*** Begin section ***

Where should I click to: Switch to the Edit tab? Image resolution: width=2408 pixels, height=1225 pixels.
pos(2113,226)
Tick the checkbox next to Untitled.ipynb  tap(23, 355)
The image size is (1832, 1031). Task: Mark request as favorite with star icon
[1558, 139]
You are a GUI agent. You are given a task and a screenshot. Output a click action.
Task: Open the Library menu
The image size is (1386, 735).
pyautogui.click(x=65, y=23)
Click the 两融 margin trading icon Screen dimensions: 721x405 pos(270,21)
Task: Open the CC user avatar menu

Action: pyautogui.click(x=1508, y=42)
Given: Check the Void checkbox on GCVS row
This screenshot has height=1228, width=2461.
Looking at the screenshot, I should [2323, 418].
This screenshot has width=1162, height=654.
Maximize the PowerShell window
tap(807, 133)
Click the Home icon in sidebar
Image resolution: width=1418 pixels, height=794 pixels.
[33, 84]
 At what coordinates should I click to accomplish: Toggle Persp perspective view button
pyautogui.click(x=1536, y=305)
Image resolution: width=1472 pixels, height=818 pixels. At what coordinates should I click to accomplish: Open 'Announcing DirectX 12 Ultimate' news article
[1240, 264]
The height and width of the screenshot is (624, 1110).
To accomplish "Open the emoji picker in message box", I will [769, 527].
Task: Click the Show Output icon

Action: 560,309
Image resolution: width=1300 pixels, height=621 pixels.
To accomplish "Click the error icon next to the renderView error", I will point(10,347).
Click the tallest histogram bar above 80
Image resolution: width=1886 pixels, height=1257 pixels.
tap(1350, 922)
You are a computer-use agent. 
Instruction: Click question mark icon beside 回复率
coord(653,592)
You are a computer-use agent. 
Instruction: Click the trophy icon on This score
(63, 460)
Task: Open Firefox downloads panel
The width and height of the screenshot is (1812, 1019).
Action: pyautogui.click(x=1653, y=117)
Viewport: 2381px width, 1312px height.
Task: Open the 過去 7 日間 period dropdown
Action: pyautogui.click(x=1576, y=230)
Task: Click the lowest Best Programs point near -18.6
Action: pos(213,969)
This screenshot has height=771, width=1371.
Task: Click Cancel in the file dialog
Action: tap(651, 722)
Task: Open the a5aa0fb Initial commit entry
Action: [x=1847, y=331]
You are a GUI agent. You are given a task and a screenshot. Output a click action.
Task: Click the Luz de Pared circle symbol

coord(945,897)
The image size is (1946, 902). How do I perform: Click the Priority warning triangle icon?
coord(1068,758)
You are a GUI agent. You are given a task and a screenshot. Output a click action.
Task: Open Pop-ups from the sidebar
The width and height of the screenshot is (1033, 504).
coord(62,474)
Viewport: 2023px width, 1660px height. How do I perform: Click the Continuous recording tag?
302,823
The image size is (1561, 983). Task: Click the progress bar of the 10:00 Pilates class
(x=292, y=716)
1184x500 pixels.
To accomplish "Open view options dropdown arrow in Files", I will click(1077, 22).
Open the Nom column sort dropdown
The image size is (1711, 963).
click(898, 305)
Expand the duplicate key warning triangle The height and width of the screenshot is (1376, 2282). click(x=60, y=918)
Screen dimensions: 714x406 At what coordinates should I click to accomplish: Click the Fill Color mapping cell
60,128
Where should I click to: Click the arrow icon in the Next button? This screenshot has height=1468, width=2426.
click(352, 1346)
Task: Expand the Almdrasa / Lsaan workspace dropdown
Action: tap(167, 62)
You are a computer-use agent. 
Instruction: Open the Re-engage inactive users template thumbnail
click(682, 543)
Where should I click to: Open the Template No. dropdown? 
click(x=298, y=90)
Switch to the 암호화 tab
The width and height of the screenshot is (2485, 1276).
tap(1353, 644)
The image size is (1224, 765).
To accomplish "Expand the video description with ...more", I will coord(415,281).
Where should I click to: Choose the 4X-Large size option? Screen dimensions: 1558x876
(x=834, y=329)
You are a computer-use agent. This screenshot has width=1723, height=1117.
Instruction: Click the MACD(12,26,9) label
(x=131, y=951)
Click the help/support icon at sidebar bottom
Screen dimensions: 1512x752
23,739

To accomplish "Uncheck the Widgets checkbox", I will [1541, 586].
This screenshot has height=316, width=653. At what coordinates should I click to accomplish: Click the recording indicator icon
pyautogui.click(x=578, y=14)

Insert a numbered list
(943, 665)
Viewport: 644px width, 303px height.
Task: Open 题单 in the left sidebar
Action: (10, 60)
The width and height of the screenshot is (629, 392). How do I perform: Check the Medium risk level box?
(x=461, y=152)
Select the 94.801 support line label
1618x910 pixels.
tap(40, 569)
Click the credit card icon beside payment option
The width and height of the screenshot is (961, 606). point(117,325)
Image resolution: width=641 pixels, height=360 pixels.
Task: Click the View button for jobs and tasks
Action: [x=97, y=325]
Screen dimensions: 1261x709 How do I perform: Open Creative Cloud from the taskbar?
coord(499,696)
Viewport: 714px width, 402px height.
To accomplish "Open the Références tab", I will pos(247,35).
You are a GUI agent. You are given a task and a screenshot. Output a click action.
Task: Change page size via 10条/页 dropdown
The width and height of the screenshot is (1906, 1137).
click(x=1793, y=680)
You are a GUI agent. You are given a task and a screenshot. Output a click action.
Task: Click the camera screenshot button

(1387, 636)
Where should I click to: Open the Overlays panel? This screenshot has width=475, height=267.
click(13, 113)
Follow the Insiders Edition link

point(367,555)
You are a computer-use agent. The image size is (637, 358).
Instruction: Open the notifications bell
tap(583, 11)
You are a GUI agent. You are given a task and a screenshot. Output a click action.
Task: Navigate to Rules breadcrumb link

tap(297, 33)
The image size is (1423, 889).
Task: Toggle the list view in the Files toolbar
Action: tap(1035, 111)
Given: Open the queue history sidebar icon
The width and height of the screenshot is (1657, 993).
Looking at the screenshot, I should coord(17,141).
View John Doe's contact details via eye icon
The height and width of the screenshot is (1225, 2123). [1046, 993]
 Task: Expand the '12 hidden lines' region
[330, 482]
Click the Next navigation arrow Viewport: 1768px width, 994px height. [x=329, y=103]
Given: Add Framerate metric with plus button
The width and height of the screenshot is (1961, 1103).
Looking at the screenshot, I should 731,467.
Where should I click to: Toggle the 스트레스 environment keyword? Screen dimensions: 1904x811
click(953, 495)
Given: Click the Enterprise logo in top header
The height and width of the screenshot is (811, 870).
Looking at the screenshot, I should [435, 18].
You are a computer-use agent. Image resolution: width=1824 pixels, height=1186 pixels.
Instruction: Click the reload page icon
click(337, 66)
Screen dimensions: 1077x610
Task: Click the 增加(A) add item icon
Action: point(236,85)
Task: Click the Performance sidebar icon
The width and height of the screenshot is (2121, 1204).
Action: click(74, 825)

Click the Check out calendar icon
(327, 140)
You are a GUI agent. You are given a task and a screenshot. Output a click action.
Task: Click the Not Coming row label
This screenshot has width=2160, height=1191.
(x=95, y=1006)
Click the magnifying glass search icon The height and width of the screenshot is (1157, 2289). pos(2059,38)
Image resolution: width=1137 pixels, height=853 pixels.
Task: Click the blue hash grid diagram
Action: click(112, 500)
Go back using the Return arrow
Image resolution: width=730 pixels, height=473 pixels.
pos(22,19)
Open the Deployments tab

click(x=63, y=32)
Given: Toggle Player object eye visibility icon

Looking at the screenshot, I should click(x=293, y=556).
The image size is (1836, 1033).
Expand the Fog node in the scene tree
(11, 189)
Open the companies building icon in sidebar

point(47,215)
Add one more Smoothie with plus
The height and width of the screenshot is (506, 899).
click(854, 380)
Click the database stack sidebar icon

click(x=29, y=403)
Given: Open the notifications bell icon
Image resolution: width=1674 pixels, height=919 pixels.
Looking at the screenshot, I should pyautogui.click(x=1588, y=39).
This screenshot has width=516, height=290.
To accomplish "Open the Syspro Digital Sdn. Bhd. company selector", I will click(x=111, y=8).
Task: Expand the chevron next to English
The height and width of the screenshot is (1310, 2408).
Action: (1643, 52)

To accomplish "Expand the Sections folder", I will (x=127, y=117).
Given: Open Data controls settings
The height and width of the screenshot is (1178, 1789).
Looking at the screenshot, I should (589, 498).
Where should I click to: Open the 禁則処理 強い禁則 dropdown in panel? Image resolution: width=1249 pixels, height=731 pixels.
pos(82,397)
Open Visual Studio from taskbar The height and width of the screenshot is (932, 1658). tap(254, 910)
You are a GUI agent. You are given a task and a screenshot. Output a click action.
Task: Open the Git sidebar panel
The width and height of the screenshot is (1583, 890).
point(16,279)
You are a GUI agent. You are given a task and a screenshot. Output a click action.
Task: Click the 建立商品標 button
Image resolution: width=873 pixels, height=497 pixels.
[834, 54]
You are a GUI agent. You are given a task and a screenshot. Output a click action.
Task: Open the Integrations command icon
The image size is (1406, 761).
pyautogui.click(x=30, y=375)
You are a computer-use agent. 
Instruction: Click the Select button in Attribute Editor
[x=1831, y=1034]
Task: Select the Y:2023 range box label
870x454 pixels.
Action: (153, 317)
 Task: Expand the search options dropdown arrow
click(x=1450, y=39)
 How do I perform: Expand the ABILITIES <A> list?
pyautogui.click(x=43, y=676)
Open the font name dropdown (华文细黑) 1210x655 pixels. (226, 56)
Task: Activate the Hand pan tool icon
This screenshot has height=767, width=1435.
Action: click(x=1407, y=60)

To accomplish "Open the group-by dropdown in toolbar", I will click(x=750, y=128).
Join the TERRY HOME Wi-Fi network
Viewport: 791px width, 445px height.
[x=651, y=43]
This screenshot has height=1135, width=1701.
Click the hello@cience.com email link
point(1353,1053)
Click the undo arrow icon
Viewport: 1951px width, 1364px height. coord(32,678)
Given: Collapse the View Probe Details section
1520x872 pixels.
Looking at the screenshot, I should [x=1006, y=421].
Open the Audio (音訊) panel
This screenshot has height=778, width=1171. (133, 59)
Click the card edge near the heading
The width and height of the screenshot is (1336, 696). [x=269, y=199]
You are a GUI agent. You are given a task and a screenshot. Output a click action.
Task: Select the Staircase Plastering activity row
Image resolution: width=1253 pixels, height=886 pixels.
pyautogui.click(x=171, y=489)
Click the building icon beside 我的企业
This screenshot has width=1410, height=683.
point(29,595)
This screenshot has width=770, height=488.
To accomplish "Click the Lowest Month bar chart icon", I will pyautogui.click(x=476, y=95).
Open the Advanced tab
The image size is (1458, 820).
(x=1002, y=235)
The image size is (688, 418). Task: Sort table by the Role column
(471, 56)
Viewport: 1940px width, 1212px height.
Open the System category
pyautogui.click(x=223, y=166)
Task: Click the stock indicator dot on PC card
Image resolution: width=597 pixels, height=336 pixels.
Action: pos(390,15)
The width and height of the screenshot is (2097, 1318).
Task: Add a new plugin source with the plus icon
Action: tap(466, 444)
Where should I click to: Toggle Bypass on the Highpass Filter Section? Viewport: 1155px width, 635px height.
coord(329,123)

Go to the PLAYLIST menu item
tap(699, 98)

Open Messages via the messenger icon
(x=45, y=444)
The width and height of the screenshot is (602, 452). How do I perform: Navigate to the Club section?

*** End section ***

Which lines of the listing contain the string "checkbox"? Copy each of them.

Tick the checkbox next to Untitled.ipynb  tap(23, 355)
Given: Check the Void checkbox on GCVS row
To accomplish "Uncheck the Widgets checkbox", I will [1541, 586].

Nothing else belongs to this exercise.